With $70 million dollars in annual sales, organic chocolate is a tiny part of the estimated $6 billion US market, but like organic coffee, it's rapidly becoming mainstream, said Chris Samuel, spokesman for Green & Black's USA Inc, at the ninth Annual New York Chocolate Show yesterday.
Organic chocolate industry revenue is growing by 40 per cent a year, with Green & Black's controlling about 20 per cent of the US market, Samuel said.
''Taste is what started it but the press on health benefits has stimulated more interest in the natural organic market,'' Samuel said. ''Now there is an explosion of interest.'' Large and small chocolate companies are following the organic wave. A unit of Hershey Co maker of Hershey's Kisses and Reese's peanut butter cups, purchased Oregon-based Dagoba Organic Chocolate in October.
Hershey's move followed the acquisition by British-based Cadbury Schweppes
Jeff Shepherd, chocolatier and owner of Oregon-based Lillie Belle Farms, started offering organic chocolate, some flavored with berries, four years ago.
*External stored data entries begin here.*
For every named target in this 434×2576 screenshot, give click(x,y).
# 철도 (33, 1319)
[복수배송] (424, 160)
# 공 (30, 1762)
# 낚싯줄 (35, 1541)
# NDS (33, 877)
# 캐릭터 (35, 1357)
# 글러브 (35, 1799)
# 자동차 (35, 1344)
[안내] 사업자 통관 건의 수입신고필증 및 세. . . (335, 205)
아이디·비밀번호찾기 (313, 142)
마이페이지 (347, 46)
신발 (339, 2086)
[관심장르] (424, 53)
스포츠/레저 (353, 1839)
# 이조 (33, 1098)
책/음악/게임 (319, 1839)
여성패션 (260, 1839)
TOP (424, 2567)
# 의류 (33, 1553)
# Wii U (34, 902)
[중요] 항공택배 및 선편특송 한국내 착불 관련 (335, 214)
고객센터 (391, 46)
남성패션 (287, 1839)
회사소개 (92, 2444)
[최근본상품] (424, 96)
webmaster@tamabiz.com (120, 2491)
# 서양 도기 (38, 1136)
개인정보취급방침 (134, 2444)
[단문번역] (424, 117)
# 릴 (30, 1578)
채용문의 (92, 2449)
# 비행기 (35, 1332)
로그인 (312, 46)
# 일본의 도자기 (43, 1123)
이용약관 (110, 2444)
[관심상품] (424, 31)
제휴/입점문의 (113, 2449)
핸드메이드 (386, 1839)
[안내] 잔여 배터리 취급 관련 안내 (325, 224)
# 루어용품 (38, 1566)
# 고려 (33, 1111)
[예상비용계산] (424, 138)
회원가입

Selling from the trunk of his car he made $500 his first year. He has since opened a small factory that generated gross revenues of 400,000 dollars in 2006, and he estimates he will do $1 million in 2007.
''People are starting to pay attention to what they put into their bodies,'' Shepherd said. ''And they also look at the little organic treats they put into their bodies.'' While most consumers focus on taste and health, manufacturers also point out the environmental benefits.
Made from cocoa grown in sustainable rain forests, free of herbicides and pesticides, and purchased from farmers who receive guaranteed prices under fair trade agreements, organic chocolate helps protect the environment, proponents say.
Organic chocolate costs more. A 43 g bar of Shepherd's chocolate is about 2.50 dollars compared with less than $1 for a regular chocolate bar from a corner store or vending machine.
Shepherd is undergoing the organic certification process and will spend an initial 7,000 dollars for approval and then annual fees.